Credit Score – How It Makes Your Credit Soar Or Sore

Credit score is a numerical value about an individual’s creditworthiness. This score helps lenders decide how likely a person will repay his/her loans in time. It plays a major role in determining a person’s eligibility for financial assistance in the form of loans. Therefore it is very important to pay one’s bills on time. Deferred payments are explicitly discouraged.

Here are some of the reasons why a person’s credit score is very important!

Credit score determines one’s creditworthiness

Credit score is used as a quick and highly reliable source by banks and financial institutions to judge an individual’s credit management record. A strong credit score would mean that the lender might be willing to approve a loan with favorable terms and conditions at lower rates of interest.

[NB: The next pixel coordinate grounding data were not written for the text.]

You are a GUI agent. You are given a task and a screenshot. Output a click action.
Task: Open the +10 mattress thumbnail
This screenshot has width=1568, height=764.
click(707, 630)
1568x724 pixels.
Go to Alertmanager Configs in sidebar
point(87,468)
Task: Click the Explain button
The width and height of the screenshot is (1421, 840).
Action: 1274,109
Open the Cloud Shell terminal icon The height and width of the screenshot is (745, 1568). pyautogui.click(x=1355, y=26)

A good score would give them a sense of assurance about the reliability of an individual. Simply put, a person’s credit score mirrors their payment habits.

Later the payment, lower the score

It has been found that a late payment of 30 days could drop the score up to 100 points. The same finding showed that a late payment of 90 days could damage the credit score for up to 7 years and deferring the payment for more than 120 days could “charge off” a person’s debt to a third party and this is further shown in the credit report. It also depends on the type of loan- in case of credit cards the damage may not be as much but if it is a monthly EMI, then the damage could last up to 2 years.

Law of credit score

Credit score and interest rates have an inverse relationship. Higher the credit score, higher the possibilities of the individual’s loans getting approved at lower interest rates. Lower credit score warrants a high interest rate with lower possibilities of the loan approval

A series of late payments is most inadvisable

One late payment, though inadvisable, can be compensated by diligent and prompt payment in the future. But that would not work if a person is a serial defaulter. A continuance of non-payment of loans can damage the credit report to an significant extent. It would be what one calls “digging your own grave”.

Credit score is a person’s reputation

The first thing banks do when a person applies for a loan is conduct background checks with credit information companies. They can know a person’s credit activities along with his/her reputation and reliability to pay back their dues. Hence a good credit score speaks volumes about one’s financial discipline.

Deferred payments and low creditworthiness are not just concerns for the customer but also the lender who relies highly on the credit score and report before approving any loan.

With all that said, here are some ways to maintain or improve your credit score:

  • Pay your bills on time- every time. It has the greatest impact on your score. Set reminders or opt for online automatic payment so that you don’t miss the deadline.
  • Do not get close to the credit limit. It is the limit that financial institutions extend to any debtor. Experts advise a person to keep the score at no more than 30% of total credit limit.
  • A history of credit keeping and paying can go a long way in showing creditworthiness. It improves over time when a person has different accounts and pay what they owe on time.
  • It is important to apply only for credit a person would need and nothing more.
  • Lastly- make well informed and well planned decisions when it comes to your credit.